**The problem**
List each line of the rows below that contains the word "Instruction".

**Listed entries**
|---|

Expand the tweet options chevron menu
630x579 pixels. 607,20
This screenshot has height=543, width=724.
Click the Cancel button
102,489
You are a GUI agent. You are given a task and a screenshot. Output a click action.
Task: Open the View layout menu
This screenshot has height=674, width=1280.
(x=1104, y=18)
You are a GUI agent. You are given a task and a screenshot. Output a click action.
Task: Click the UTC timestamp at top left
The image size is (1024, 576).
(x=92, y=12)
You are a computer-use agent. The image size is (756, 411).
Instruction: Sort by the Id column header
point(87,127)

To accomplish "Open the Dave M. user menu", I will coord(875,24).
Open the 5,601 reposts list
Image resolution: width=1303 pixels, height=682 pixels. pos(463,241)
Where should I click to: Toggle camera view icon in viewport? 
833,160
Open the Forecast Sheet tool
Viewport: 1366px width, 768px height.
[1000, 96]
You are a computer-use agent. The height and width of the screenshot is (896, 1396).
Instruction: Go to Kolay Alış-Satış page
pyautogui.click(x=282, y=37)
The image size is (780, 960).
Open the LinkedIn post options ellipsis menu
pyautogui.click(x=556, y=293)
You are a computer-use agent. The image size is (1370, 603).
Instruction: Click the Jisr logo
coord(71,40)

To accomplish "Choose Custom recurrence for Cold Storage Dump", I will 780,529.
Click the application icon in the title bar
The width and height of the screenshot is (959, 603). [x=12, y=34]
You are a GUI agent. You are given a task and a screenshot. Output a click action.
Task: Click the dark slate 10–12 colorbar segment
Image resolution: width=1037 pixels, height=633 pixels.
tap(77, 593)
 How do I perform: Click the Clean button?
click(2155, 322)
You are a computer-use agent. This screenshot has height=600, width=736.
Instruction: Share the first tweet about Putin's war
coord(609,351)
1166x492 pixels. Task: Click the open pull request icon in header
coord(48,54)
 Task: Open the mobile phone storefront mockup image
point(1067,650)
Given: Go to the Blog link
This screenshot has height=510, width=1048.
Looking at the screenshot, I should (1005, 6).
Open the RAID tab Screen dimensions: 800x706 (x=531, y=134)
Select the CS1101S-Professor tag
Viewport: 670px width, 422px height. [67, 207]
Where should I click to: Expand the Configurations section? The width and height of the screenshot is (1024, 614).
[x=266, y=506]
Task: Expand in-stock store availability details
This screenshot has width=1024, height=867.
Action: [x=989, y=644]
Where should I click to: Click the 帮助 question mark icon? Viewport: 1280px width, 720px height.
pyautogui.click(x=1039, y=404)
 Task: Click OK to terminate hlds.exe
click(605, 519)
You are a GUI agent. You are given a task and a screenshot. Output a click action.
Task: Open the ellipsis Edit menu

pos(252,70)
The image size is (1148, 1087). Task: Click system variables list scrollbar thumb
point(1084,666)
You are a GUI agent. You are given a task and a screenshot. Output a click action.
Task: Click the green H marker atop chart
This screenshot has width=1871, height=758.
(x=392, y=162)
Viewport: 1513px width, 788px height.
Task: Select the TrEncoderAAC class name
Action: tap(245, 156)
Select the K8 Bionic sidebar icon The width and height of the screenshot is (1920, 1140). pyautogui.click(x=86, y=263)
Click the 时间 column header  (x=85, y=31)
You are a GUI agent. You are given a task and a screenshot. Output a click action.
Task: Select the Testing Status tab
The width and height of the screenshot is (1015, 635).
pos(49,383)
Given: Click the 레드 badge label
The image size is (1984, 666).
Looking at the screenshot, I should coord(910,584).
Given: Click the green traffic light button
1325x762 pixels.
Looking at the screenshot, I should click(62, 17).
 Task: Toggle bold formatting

|---|

**Result**
Instruction: Sort by the Id column header
Instruction: Go to Kolay Alış-Satış page
Instruction: Click the Jisr logo
Instruction: Share the first tweet about Putin's war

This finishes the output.